# [Stated exercise]
Pick out and copy every line in the listing below that contains the string "size". Letter case counts.

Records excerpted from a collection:
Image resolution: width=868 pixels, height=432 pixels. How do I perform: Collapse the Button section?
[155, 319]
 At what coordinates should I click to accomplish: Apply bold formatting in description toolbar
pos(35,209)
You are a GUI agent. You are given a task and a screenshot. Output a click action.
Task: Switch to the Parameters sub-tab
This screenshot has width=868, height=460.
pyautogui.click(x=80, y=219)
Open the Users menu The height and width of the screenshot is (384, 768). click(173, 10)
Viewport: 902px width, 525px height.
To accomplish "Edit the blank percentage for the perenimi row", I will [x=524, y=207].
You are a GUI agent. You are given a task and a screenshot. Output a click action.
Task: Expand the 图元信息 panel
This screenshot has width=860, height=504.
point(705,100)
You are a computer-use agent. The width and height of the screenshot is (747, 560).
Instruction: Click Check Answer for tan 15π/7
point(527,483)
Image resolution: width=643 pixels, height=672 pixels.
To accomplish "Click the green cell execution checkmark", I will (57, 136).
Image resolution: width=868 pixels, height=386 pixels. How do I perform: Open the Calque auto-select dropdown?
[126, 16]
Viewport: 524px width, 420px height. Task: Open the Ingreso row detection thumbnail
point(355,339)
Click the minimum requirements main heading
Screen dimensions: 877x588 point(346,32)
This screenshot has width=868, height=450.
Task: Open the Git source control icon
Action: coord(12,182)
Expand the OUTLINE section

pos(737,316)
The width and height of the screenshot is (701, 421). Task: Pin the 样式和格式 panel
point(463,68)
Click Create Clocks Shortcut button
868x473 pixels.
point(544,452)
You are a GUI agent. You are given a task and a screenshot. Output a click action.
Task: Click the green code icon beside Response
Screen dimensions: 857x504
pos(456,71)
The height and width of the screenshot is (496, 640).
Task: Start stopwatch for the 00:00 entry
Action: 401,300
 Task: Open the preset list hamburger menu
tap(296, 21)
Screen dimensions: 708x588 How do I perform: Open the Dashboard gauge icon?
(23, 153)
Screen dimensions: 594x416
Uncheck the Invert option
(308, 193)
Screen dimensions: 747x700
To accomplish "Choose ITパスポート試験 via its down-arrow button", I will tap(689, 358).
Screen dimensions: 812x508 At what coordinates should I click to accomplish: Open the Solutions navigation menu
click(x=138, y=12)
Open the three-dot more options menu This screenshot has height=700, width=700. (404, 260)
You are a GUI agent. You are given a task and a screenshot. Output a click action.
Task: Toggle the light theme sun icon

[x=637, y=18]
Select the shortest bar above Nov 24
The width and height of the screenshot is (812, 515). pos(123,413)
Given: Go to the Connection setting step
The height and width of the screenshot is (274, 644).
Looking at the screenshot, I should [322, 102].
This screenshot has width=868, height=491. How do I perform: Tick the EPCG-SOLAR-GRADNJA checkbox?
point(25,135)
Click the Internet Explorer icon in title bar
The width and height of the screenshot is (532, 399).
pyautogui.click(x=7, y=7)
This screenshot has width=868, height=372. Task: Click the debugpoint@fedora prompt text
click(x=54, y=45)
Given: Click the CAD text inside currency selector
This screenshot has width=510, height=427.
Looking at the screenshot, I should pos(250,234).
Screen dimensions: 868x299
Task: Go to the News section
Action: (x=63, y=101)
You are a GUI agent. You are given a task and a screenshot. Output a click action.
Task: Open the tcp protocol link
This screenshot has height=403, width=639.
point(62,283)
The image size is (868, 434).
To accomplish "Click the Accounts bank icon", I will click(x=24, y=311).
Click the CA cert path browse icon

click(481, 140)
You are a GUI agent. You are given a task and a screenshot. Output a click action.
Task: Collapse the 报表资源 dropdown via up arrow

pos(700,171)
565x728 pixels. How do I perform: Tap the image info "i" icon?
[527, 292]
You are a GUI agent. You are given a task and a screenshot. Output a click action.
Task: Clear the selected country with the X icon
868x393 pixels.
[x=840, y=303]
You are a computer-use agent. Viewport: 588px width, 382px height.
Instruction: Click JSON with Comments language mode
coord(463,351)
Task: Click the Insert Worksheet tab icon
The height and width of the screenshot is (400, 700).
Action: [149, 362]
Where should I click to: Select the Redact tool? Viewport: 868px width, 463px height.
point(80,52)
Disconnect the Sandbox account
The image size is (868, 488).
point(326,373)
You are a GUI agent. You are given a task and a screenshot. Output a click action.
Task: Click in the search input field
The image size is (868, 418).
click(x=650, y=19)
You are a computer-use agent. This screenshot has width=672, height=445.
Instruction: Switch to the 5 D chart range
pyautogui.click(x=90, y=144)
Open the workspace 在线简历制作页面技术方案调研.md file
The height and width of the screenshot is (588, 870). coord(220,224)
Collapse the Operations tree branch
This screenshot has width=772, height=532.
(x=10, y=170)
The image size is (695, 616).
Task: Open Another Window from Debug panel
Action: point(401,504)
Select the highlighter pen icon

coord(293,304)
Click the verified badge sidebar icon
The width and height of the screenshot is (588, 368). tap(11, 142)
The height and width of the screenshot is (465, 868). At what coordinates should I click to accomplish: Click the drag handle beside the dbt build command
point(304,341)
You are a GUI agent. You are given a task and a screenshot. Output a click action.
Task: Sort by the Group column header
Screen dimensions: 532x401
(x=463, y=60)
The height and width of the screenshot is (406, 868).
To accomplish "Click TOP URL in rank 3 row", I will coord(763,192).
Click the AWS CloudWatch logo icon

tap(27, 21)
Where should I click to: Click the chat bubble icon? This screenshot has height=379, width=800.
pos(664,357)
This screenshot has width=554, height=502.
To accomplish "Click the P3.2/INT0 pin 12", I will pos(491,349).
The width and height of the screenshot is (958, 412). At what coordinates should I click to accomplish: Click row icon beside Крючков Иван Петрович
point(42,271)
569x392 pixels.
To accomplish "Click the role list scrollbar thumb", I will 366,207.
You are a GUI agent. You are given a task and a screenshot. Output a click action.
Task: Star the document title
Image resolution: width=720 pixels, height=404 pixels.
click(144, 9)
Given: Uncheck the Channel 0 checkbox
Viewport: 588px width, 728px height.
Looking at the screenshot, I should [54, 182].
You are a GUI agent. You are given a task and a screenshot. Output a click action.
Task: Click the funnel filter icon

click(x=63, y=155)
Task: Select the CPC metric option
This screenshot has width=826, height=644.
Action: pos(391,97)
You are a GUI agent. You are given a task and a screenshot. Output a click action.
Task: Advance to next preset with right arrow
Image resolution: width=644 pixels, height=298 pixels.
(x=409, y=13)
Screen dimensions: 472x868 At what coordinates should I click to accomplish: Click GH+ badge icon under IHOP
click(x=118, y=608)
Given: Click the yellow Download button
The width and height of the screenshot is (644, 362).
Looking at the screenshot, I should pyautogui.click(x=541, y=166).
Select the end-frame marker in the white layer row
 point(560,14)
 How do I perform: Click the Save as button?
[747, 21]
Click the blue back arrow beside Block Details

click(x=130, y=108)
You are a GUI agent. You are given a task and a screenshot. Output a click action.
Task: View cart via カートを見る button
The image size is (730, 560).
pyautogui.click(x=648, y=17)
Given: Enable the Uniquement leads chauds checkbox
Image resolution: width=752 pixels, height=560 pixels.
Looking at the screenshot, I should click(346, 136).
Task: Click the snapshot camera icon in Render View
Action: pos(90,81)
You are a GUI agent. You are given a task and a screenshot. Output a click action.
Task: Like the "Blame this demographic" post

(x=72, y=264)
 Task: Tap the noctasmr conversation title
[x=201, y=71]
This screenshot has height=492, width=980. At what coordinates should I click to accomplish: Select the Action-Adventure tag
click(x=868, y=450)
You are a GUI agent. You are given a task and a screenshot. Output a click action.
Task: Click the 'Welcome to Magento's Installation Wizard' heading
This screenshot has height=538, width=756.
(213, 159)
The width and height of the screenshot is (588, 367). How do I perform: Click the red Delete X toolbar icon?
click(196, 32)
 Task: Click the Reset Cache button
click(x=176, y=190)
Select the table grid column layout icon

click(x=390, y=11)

# [Solved exercise]
The image size is (868, 434).
The image size is (868, 488).
The image size is (868, 418).
The image size is (695, 616).
The image size is (730, 560).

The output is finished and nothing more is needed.